Crew leaves U.S. warship aground in Philippines
The U.S. Navy's 7th Fleet earlier on Friday said 72 of the crew of the USS Guardian were transferred for safety reasons to a military support vessel and a naval survey ship. The Navy said in a statement hours later that all 79 crew members, including the commanding and the executive officers, had left the stricken ship.
The statement quoted 7th Fleet Commander Vice Adm. Scott Swift as saying other ships "remain on scene and essential Guardian sailors will continue conducting survey operations onboard the ship as needed until she is recovered."
He said several support vessels have arrived at the area and "all steps are being taken to minimize environmental effects while ensuring the crew's continued safety."
The World Wide Fund for Nature Philippines said that according to an initial visual inspection, the 74-yard-long, 1,300-ton Guardian damaged at least 10 yards of the reef. Aerial photographs provided by the Philippine military showed the ship's bow sitting atop corals in shallow turquoise waters. The stern was floating in the deep blue waters. The Navy said the cause of the grounding, which took place about 2 a.m. Thursday, was under investigation.
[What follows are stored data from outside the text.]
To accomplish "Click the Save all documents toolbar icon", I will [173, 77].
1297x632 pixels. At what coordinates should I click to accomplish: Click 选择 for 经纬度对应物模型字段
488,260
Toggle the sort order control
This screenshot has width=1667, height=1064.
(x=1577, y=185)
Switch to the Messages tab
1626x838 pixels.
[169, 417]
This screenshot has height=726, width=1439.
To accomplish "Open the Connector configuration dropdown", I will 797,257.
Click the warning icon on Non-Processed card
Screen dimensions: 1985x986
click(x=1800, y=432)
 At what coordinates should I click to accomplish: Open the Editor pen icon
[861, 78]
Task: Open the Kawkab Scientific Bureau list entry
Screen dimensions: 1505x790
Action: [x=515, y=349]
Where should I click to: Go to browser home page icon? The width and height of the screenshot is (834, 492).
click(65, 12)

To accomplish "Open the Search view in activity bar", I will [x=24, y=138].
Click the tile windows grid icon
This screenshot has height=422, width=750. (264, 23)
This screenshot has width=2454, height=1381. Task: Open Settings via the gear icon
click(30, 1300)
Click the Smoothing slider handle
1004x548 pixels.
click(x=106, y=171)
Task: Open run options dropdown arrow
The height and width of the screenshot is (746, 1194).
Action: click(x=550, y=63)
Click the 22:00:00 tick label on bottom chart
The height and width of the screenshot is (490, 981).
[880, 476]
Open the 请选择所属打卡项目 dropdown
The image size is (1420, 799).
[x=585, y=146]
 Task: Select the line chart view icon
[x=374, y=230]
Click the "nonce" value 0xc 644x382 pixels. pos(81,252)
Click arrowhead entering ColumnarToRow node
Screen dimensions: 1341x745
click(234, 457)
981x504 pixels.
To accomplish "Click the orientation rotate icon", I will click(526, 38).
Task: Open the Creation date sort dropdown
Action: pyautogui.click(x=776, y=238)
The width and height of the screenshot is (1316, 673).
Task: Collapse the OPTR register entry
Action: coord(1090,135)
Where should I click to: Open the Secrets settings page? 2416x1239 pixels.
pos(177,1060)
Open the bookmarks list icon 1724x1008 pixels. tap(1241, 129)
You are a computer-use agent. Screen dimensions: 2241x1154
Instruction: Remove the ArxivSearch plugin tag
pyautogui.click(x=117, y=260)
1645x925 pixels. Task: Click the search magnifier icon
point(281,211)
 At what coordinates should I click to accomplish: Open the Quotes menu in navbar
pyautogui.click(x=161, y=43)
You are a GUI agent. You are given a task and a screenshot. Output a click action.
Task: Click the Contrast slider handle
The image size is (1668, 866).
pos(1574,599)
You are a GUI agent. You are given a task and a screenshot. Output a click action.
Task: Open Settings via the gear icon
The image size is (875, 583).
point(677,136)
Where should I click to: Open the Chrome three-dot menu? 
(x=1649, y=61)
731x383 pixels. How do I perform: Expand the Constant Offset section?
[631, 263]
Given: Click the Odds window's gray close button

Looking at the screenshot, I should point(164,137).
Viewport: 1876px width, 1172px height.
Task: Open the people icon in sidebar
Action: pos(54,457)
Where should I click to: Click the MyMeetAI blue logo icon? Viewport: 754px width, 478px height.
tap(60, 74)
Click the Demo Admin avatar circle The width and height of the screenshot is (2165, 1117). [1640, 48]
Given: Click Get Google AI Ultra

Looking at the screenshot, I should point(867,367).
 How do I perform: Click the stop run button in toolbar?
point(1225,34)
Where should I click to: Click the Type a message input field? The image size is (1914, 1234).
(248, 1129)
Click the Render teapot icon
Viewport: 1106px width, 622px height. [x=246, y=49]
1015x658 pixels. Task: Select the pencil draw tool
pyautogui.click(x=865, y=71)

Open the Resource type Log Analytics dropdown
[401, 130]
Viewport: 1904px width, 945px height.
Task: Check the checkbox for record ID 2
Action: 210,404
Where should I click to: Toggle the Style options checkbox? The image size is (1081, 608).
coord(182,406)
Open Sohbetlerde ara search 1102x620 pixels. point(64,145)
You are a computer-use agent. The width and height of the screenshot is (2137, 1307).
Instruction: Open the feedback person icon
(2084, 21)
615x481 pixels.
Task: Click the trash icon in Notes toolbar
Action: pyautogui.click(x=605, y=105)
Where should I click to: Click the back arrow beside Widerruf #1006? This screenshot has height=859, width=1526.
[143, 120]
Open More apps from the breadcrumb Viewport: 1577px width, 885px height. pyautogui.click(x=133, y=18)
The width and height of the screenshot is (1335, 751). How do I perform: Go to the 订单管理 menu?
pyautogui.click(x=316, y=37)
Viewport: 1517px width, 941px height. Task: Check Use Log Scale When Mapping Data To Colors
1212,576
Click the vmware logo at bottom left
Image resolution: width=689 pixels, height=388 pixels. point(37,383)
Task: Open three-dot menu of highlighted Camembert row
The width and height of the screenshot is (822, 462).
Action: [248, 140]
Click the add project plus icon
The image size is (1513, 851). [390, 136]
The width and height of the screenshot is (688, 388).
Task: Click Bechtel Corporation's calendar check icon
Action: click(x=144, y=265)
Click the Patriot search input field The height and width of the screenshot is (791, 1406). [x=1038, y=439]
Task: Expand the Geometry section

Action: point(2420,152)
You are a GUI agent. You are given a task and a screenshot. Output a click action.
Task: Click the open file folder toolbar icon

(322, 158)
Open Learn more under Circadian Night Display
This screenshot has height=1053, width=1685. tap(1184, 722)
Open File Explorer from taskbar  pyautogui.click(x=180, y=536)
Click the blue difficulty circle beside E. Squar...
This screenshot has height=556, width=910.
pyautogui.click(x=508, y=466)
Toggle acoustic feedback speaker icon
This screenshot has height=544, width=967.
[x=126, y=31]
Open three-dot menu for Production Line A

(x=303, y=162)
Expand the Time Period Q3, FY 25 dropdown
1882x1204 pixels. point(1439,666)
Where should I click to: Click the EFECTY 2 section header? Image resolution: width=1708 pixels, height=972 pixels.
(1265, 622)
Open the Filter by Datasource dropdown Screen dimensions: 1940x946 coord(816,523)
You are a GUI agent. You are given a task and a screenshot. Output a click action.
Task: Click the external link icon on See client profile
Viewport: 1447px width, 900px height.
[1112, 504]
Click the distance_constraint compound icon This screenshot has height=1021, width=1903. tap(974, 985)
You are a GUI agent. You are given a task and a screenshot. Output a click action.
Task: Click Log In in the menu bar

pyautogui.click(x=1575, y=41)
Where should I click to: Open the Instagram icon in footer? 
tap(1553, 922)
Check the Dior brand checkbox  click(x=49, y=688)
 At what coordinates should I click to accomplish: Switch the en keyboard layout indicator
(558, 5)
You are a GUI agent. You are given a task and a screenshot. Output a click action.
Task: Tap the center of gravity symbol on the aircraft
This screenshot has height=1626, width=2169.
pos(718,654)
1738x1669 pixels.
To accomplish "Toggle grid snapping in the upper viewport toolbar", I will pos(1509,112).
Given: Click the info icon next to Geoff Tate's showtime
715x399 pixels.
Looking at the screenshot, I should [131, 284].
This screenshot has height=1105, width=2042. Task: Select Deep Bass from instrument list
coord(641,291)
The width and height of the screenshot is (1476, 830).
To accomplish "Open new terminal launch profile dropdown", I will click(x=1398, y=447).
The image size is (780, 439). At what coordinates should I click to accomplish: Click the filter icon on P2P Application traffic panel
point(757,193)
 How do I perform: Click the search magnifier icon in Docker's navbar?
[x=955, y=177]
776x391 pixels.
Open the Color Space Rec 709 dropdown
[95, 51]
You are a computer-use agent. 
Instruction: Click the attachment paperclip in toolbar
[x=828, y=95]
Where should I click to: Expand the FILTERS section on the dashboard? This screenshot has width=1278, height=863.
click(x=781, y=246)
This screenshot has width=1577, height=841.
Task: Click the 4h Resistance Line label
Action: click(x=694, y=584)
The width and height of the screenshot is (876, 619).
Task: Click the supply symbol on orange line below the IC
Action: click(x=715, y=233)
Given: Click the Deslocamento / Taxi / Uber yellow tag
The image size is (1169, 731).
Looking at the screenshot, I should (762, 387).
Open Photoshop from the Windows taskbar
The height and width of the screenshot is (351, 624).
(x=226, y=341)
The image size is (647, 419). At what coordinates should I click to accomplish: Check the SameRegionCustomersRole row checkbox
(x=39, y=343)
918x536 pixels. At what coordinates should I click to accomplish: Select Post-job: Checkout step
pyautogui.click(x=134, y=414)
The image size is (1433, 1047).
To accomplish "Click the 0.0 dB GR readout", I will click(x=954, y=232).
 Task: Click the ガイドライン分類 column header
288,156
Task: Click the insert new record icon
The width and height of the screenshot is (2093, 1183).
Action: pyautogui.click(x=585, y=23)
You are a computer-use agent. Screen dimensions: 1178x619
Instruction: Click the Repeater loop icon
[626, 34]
Angelique Songco, head of the government's Protected Area Management Board, said it was unclear how much of the reef was damaged. She said the government imposes a fine of about $300 per square yard of damaged coral.
In 2005, the environmental group Greenpeace was fined almost $7,000 after its flagship struck a reef in the same area.
Songco said that park rangers were not allowed to board the ship for inspection and were told to contact the U.S. Embassy in Manila.
Philippine military spokesman Maj. Oliver Banaria said the U.S. Navy did not request assistance from the Philippines.
U.S. Navy ships have stepped up visits to Philippine ports for refueling, rest and recreation, plus joint military exercises as a result of a redeployment of U.S. forces in the Asia-Pacific region.
The Philippines, a U.S. defense treaty ally, has been entangled in a territorial dispute with China in the South China Sea.